◆ **Given data**
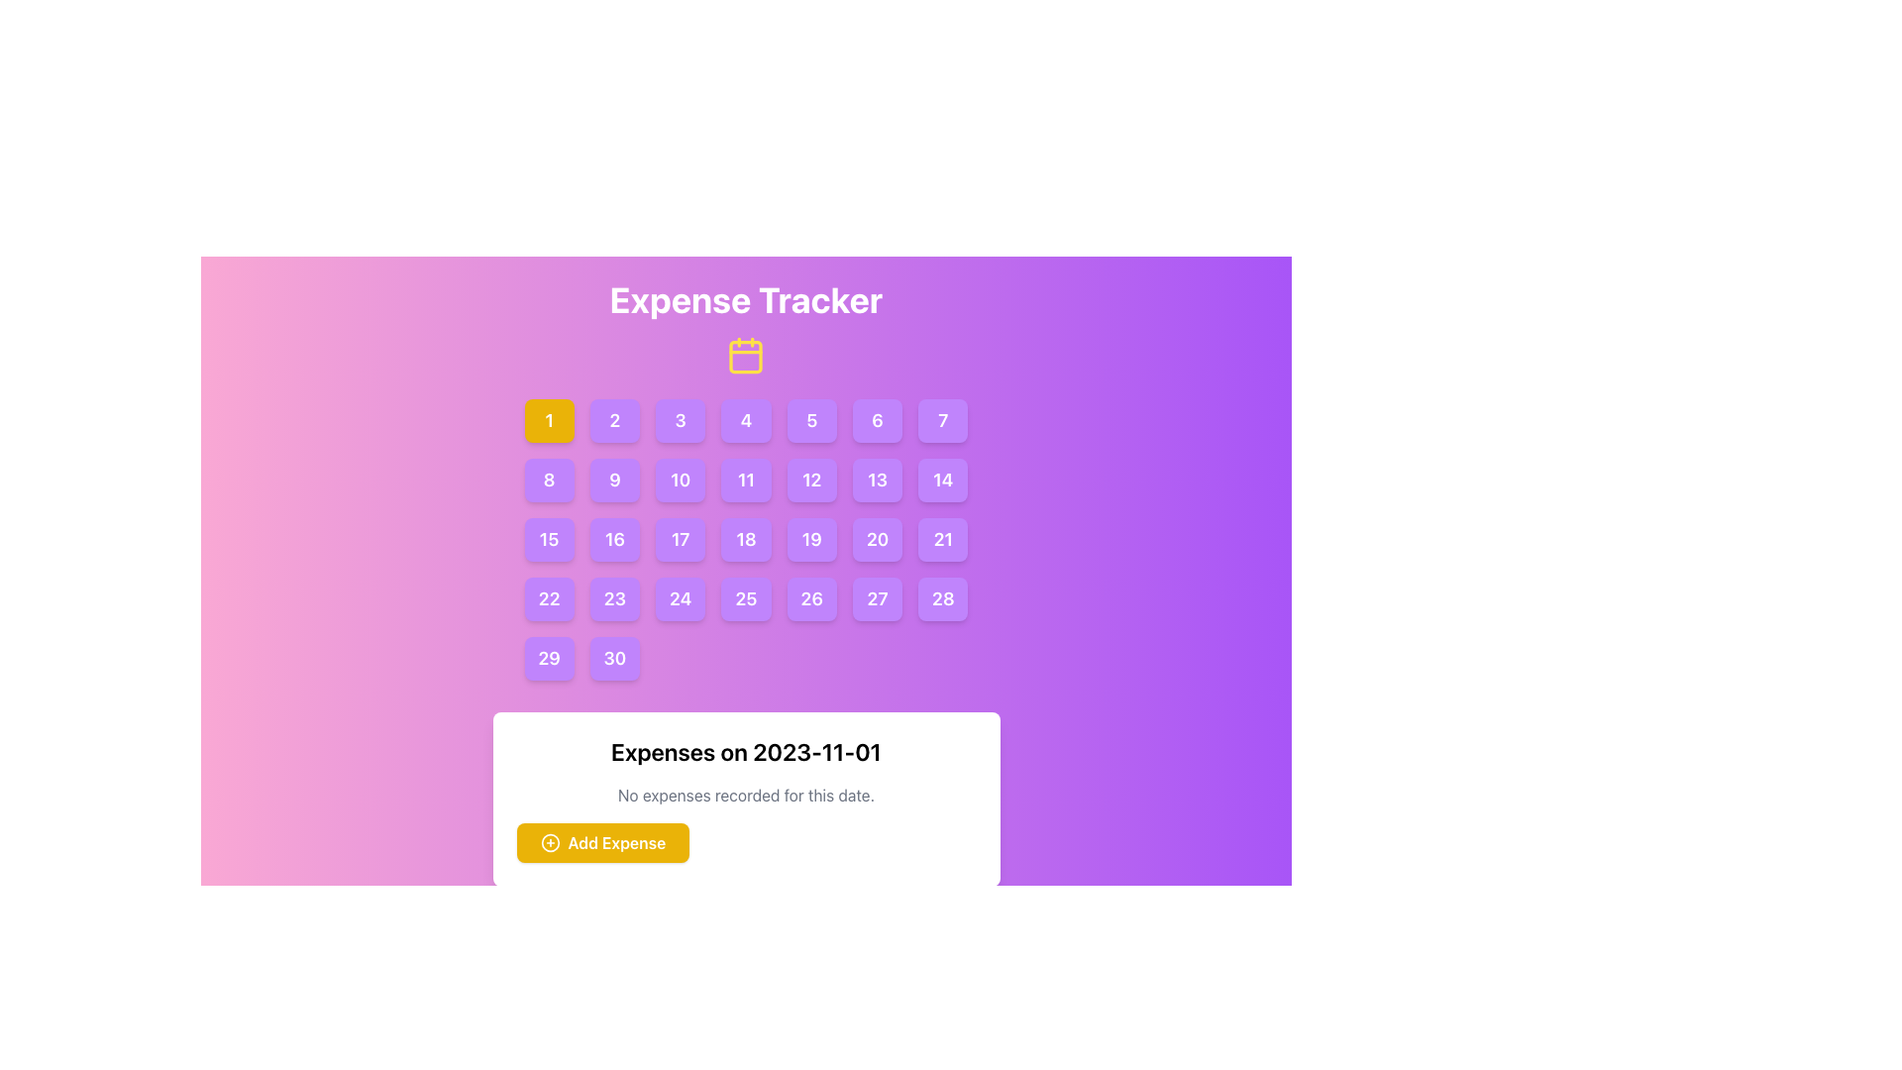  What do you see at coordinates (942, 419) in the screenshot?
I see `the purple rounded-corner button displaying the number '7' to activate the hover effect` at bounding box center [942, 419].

==

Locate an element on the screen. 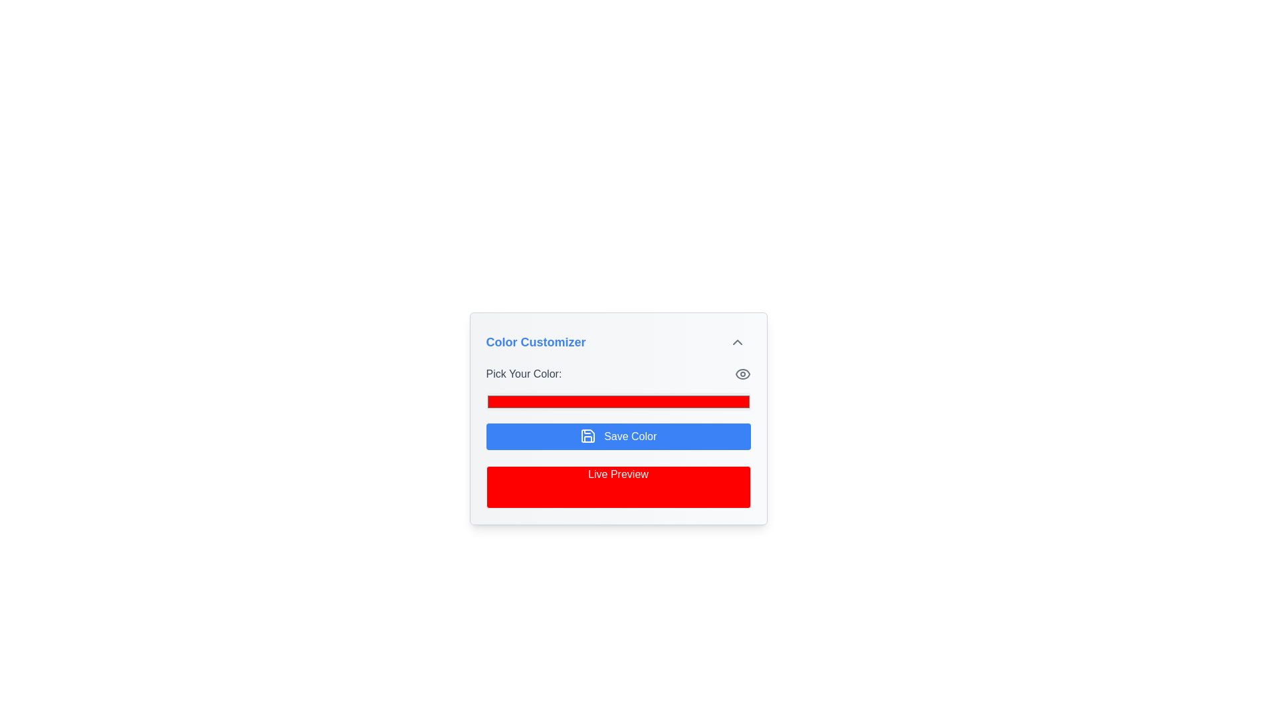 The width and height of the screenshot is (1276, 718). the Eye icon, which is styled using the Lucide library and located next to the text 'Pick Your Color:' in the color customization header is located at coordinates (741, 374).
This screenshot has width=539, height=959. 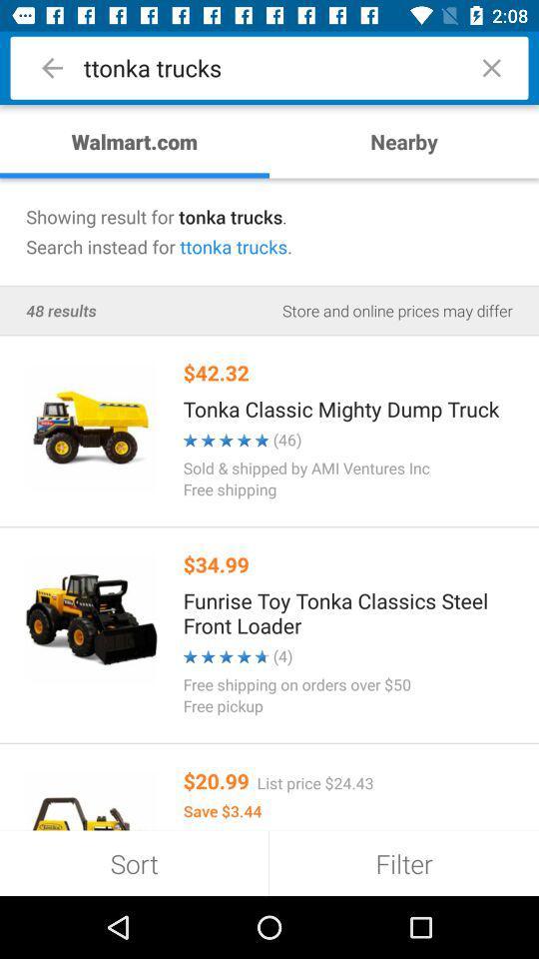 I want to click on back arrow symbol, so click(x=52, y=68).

---

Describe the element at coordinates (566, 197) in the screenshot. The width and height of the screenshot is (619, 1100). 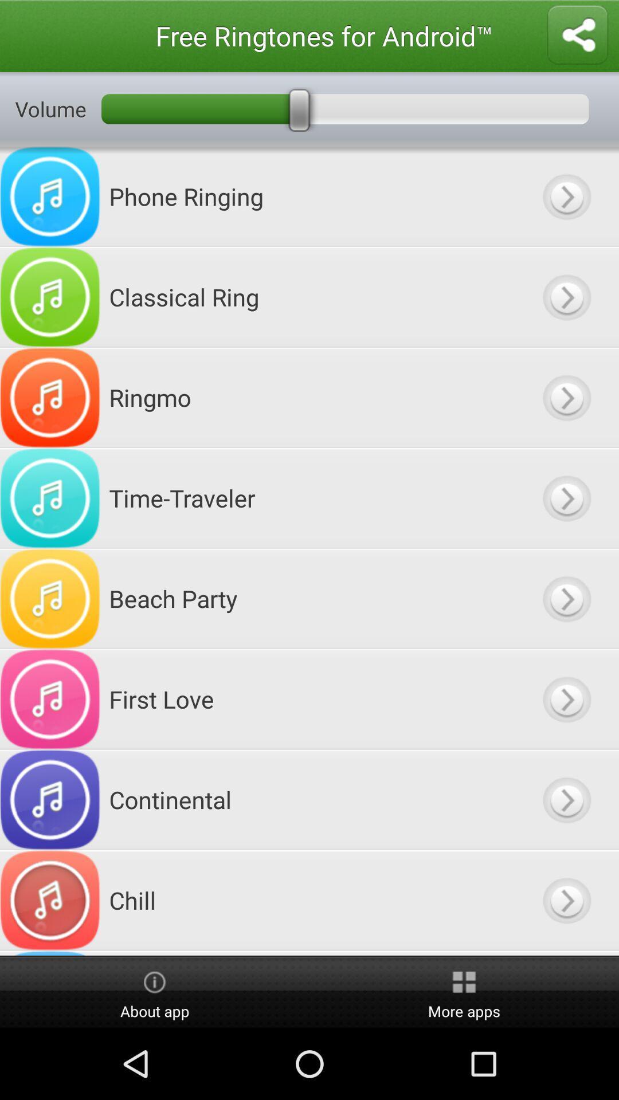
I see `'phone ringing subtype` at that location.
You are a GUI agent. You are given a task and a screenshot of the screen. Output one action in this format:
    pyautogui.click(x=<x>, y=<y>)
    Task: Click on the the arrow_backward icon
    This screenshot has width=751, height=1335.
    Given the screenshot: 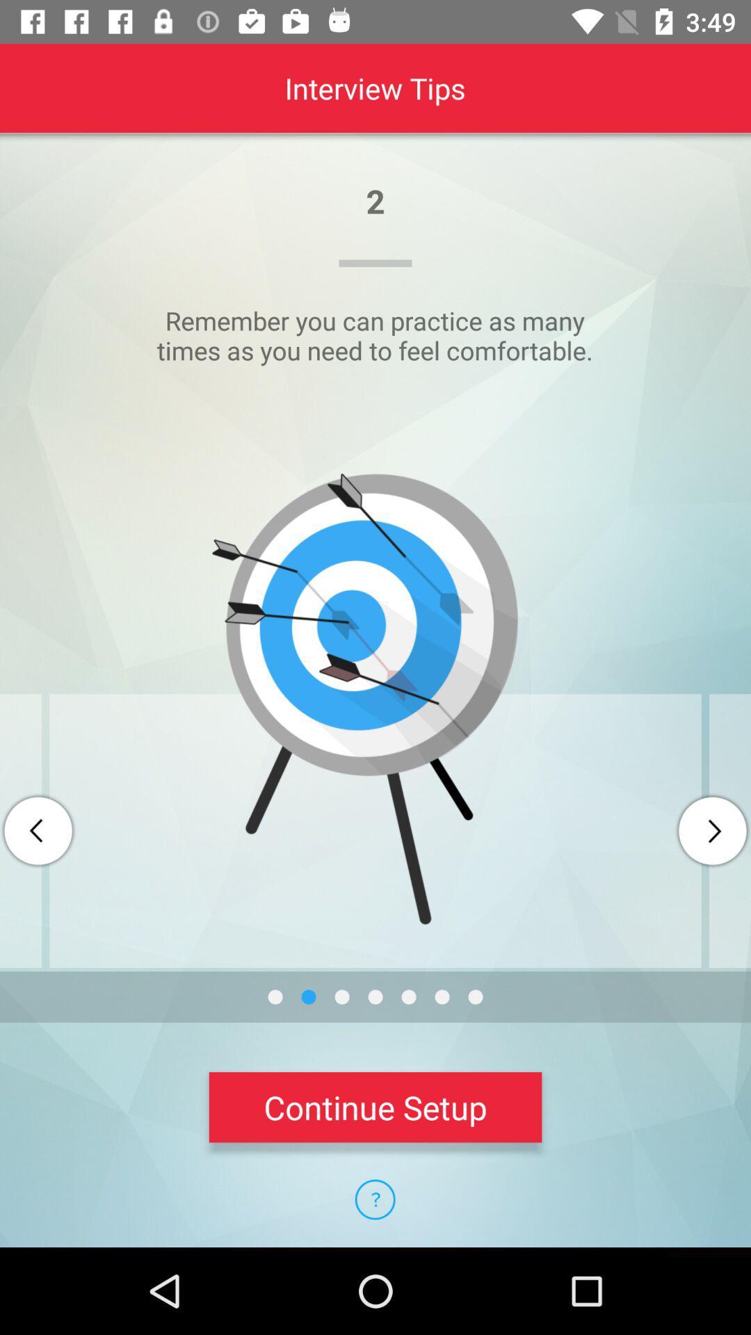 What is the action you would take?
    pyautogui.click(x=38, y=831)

◆ **Task objective**
Return the data from the line that contains "What do you" through the line that contains "center [942, 419].", copying each line exactly as it appears. Leave the pictures out.

◆ **Task result**
  What do you see at coordinates (942, 419) in the screenshot?
I see `the purple rounded-corner button displaying the number '7' to activate the hover effect` at bounding box center [942, 419].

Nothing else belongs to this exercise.